_GIVEN TASK_: Set out all of the material below as a numbered list, leaving out any blank lines.

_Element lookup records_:
+ + + + +

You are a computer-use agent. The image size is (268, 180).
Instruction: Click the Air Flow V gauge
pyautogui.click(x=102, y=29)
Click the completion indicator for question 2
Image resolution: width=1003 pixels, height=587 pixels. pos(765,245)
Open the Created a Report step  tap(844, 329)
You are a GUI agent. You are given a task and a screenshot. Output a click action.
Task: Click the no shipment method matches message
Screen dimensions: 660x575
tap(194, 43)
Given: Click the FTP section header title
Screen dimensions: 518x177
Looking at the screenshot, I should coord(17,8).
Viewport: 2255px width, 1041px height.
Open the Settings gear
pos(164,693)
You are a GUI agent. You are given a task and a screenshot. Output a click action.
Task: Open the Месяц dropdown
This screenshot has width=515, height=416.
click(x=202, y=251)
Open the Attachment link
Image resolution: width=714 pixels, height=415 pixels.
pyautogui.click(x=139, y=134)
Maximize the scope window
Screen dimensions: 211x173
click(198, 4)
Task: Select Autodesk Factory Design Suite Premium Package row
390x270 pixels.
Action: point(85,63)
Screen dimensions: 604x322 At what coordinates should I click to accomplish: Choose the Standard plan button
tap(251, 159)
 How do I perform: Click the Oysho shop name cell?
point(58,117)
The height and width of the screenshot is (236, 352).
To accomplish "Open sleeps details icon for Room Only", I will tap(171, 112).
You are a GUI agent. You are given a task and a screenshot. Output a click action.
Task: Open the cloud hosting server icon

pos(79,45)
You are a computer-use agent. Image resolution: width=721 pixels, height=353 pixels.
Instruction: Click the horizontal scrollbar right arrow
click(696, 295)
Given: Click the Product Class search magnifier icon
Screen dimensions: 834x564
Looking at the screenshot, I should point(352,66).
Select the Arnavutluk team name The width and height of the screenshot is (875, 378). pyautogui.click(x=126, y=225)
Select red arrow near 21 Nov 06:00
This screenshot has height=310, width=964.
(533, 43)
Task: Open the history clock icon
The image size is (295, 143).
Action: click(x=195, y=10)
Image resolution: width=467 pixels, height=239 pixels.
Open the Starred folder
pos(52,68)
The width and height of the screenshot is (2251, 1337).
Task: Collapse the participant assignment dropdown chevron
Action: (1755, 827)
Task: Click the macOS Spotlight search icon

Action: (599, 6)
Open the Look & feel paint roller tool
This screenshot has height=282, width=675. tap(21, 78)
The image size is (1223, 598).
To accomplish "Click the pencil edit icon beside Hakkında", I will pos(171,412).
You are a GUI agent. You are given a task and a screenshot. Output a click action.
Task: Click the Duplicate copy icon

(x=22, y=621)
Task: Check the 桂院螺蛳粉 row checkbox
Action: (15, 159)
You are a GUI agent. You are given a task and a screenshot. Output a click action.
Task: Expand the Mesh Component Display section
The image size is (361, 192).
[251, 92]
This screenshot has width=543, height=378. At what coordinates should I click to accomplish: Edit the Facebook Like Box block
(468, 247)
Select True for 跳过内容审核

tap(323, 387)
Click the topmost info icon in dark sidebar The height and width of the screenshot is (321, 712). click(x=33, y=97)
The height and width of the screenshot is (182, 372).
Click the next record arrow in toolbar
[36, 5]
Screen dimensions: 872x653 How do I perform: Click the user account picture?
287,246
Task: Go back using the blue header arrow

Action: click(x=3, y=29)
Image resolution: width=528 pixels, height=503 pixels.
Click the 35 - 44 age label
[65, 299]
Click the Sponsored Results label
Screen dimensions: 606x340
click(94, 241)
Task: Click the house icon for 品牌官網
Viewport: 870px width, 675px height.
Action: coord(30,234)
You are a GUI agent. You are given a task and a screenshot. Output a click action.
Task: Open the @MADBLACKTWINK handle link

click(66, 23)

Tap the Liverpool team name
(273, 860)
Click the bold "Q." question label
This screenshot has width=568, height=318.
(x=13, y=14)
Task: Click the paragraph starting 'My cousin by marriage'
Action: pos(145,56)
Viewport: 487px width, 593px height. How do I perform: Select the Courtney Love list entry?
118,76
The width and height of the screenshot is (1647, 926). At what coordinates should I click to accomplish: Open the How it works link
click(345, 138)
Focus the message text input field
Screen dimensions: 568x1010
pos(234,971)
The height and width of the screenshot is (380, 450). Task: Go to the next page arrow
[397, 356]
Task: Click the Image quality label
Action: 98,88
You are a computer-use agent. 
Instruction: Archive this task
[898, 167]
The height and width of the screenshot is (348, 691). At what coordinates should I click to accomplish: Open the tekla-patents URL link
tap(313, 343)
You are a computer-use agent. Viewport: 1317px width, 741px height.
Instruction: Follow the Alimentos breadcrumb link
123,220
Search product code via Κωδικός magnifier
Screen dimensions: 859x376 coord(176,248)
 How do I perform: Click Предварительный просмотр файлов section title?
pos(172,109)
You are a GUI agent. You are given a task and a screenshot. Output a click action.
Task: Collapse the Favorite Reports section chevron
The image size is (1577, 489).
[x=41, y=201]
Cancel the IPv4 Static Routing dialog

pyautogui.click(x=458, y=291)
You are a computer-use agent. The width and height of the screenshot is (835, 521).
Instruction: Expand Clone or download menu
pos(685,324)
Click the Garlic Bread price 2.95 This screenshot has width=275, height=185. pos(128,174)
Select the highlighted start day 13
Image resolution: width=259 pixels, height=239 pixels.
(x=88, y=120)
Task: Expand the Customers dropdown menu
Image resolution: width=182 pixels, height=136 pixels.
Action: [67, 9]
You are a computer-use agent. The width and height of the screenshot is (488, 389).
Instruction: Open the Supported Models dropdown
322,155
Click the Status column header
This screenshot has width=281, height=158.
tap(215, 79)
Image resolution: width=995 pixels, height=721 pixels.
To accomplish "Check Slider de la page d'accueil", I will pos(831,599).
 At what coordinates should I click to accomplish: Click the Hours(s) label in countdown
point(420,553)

+ + + + +

_ANSWER TO THIS EXERCISE_:
1. You are a computer-use agent. The image size is (268, 180).
2. Instruction: Click the Air Flow V gauge
3. pyautogui.click(x=102, y=29)
4. Click the completion indicator for question 2
5. Image resolution: width=1003 pixels, height=587 pixels. pos(765,245)
6. Open the Created a Report step  tap(844, 329)
7. You are a GUI agent. You are given a task and a screenshot. Output a click action.
8. Task: Click the no shipment method matches message
9. Screen dimensions: 660x575
10. tap(194, 43)
11. Given: Click the FTP section header title
12. Screen dimensions: 518x177
13. Looking at the screenshot, I should coord(17,8).
14. Viewport: 2255px width, 1041px height.
15. Open the Settings gear
16. pos(164,693)
17. You are a GUI agent. You are given a task and a screenshot. Output a click action.
18. Task: Open the Месяц dropdown
19. This screenshot has width=515, height=416.
20. click(x=202, y=251)
21. Open the Attachment link
22. Image resolution: width=714 pixels, height=415 pixels.
23. pyautogui.click(x=139, y=134)
24. Maximize the scope window
25. Screen dimensions: 211x173
26. click(198, 4)
27. Task: Select Autodesk Factory Design Suite Premium Package row
28. 390x270 pixels.
29. Action: point(85,63)
30. Screen dimensions: 604x322 At what coordinates should I click to accomplish: Choose the Standard plan button
31. tap(251, 159)
32.  How do I perform: Click the Oysho shop name cell?
33. point(58,117)
34. The height and width of the screenshot is (236, 352).
35. To accomplish "Open sleeps details icon for Room Only", I will tap(171, 112).
36. You are a GUI agent. You are given a task and a screenshot. Output a click action.
37. Task: Open the cloud hosting server icon
38. pos(79,45)
39. You are a computer-use agent. Image resolution: width=721 pixels, height=353 pixels.
40. Instruction: Click the horizontal scrollbar right arrow
41. click(696, 295)
42. Given: Click the Product Class search magnifier icon
43. Screen dimensions: 834x564
44. Looking at the screenshot, I should point(352,66).
45. Select the Arnavutluk team name The width and height of the screenshot is (875, 378). pyautogui.click(x=126, y=225)
46. Select red arrow near 21 Nov 06:00
47. This screenshot has height=310, width=964.
48. (533, 43)
49. Task: Open the history clock icon
50. The image size is (295, 143).
51. Action: click(x=195, y=10)
52. Image resolution: width=467 pixels, height=239 pixels.
53. Open the Starred folder
54. pos(52,68)
55. The width and height of the screenshot is (2251, 1337).
56. Task: Collapse the participant assignment dropdown chevron
57. Action: (1755, 827)
58. Task: Click the macOS Spotlight search icon
59. Action: (599, 6)
60. Open the Look & feel paint roller tool
61. This screenshot has height=282, width=675. tap(21, 78)
62. The image size is (1223, 598).
63. To accomplish "Click the pencil edit icon beside Hakkında", I will pos(171,412).
64. You are a GUI agent. You are given a task and a screenshot. Output a click action.
65. Task: Click the Duplicate copy icon
66. (x=22, y=621)
67. Task: Check the 桂院螺蛳粉 row checkbox
68. Action: (15, 159)
69. You are a GUI agent. You are given a task and a screenshot. Output a click action.
70. Task: Expand the Mesh Component Display section
71. The image size is (361, 192).
72. [251, 92]
73. This screenshot has width=543, height=378. At what coordinates should I click to accomplish: Edit the Facebook Like Box block
74. (468, 247)
75. Select True for 跳过内容审核
76. tap(323, 387)
77. Click the topmost info icon in dark sidebar The height and width of the screenshot is (321, 712). click(x=33, y=97)
78. The height and width of the screenshot is (182, 372).
79. Click the next record arrow in toolbar
80. [36, 5]
81. Screen dimensions: 872x653 How do I perform: Click the user account picture?
82. 287,246
83. Task: Go back using the blue header arrow
84. Action: click(x=3, y=29)
85. Image resolution: width=528 pixels, height=503 pixels.
86. Click the 35 - 44 age label
87. [65, 299]
88. Click the Sponsored Results label
89. Screen dimensions: 606x340
90. click(94, 241)
91. Task: Click the house icon for 品牌官網
92. Viewport: 870px width, 675px height.
93. Action: coord(30,234)
94. You are a GUI agent. You are given a task and a screenshot. Output a click action.
95. Task: Open the @MADBLACKTWINK handle link
96. click(66, 23)
97. Tap the Liverpool team name
98. (273, 860)
99. Click the bold "Q." question label
100. This screenshot has width=568, height=318.
101. (x=13, y=14)
102. Task: Click the paragraph starting 'My cousin by marriage'
103. Action: pos(145,56)
104. Viewport: 487px width, 593px height. How do I perform: Select the Courtney Love list entry?
105. 118,76
106. The width and height of the screenshot is (1647, 926). At what coordinates should I click to accomplish: Open the How it works link
107. click(345, 138)
108. Focus the message text input field
109. Screen dimensions: 568x1010
110. pos(234,971)
111. The height and width of the screenshot is (380, 450). Task: Go to the next page arrow
112. [397, 356]
113. Task: Click the Image quality label
114. Action: 98,88
115. You are a computer-use agent. 
116. Instruction: Archive this task
117. [898, 167]
118. The height and width of the screenshot is (348, 691). At what coordinates should I click to accomplish: Open the tekla-patents URL link
119. tap(313, 343)
120. You are a computer-use agent. Viewport: 1317px width, 741px height.
121. Instruction: Follow the Alimentos breadcrumb link
122. 123,220
123. Search product code via Κωδικός magnifier
124. Screen dimensions: 859x376 coord(176,248)
125.  How do I perform: Click Предварительный просмотр файлов section title?
126. pos(172,109)
127. You are a GUI agent. You are given a task and a screenshot. Output a click action.
128. Task: Collapse the Favorite Reports section chevron
129. The image size is (1577, 489).
130. [x=41, y=201]
131. Cancel the IPv4 Static Routing dialog
132. pyautogui.click(x=458, y=291)
133. You are a computer-use agent. The width and height of the screenshot is (835, 521).
134. Instruction: Expand Clone or download menu
135. pos(685,324)
136. Click the Garlic Bread price 2.95 This screenshot has width=275, height=185. pos(128,174)
137. Select the highlighted start day 13
138. Image resolution: width=259 pixels, height=239 pixels.
139. (x=88, y=120)
140. Task: Expand the Customers dropdown menu
141. Image resolution: width=182 pixels, height=136 pixels.
142. Action: [67, 9]
143. You are a computer-use agent. The width and height of the screenshot is (488, 389).
144. Instruction: Open the Supported Models dropdown
145. 322,155
146. Click the Status column header
147. This screenshot has width=281, height=158.
148. tap(215, 79)
149. Image resolution: width=995 pixels, height=721 pixels.
150. To accomplish "Check Slider de la page d'accueil", I will pos(831,599).
151.  At what coordinates should I click to accomplish: Click the Hours(s) label in countdown
152. point(420,553)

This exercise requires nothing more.